● **EXERCISE DIRECTIONS**
Your reply should reproduce each record precisely as written.

(Saved data entries)
=======
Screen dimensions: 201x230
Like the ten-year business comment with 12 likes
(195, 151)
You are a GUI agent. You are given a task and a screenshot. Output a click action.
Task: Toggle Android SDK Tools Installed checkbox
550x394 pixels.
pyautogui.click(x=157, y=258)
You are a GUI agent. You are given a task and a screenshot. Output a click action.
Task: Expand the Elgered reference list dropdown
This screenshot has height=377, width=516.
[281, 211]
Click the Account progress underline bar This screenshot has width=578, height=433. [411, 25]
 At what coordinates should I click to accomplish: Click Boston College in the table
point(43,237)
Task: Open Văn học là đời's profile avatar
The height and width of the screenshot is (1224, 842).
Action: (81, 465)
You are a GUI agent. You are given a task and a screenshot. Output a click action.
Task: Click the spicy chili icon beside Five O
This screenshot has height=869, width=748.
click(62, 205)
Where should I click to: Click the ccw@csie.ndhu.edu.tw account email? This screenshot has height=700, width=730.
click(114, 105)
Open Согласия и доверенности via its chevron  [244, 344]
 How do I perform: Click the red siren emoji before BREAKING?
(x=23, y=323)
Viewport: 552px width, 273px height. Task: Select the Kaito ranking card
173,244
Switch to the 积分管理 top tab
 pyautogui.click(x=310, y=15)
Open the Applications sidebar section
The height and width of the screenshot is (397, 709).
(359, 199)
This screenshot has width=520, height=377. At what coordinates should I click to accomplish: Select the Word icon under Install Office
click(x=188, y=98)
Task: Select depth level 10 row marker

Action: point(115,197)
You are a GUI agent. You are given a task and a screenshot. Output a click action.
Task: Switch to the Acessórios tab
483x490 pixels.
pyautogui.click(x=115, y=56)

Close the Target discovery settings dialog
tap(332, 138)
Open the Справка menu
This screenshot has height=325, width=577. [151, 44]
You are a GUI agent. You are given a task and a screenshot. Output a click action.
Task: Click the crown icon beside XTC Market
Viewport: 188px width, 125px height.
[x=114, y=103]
=======
● **ANSWER SECTION**
Screen dimensions: 201x230
Like the ten-year business comment with 12 likes
(195, 151)
You are a GUI agent. You are given a task and a screenshot. Output a click action.
Task: Toggle Android SDK Tools Installed checkbox
550x394 pixels.
pyautogui.click(x=157, y=258)
You are a GUI agent. You are given a task and a screenshot. Output a click action.
Task: Expand the Elgered reference list dropdown
This screenshot has height=377, width=516.
[281, 211]
Click the Account progress underline bar This screenshot has width=578, height=433. [411, 25]
 At what coordinates should I click to accomplish: Click Boston College in the table
point(43,237)
Task: Open Văn học là đời's profile avatar
The height and width of the screenshot is (1224, 842).
Action: (81, 465)
You are a GUI agent. You are given a task and a screenshot. Output a click action.
Task: Click the spicy chili icon beside Five O
This screenshot has height=869, width=748.
click(62, 205)
Where should I click to: Click the ccw@csie.ndhu.edu.tw account email? This screenshot has height=700, width=730.
click(114, 105)
Open Согласия и доверенности via its chevron  [244, 344]
 How do I perform: Click the red siren emoji before BREAKING?
(x=23, y=323)
Viewport: 552px width, 273px height. Task: Select the Kaito ranking card
173,244
Switch to the 积分管理 top tab
 pyautogui.click(x=310, y=15)
Open the Applications sidebar section
The height and width of the screenshot is (397, 709).
(359, 199)
This screenshot has width=520, height=377. At what coordinates should I click to accomplish: Select the Word icon under Install Office
click(x=188, y=98)
Task: Select depth level 10 row marker

Action: point(115,197)
You are a GUI agent. You are given a task and a screenshot. Output a click action.
Task: Switch to the Acessórios tab
483x490 pixels.
pyautogui.click(x=115, y=56)

Close the Target discovery settings dialog
tap(332, 138)
Open the Справка menu
This screenshot has height=325, width=577. [151, 44]
You are a GUI agent. You are given a task and a screenshot. Output a click action.
Task: Click the crown icon beside XTC Market
Viewport: 188px width, 125px height.
[x=114, y=103]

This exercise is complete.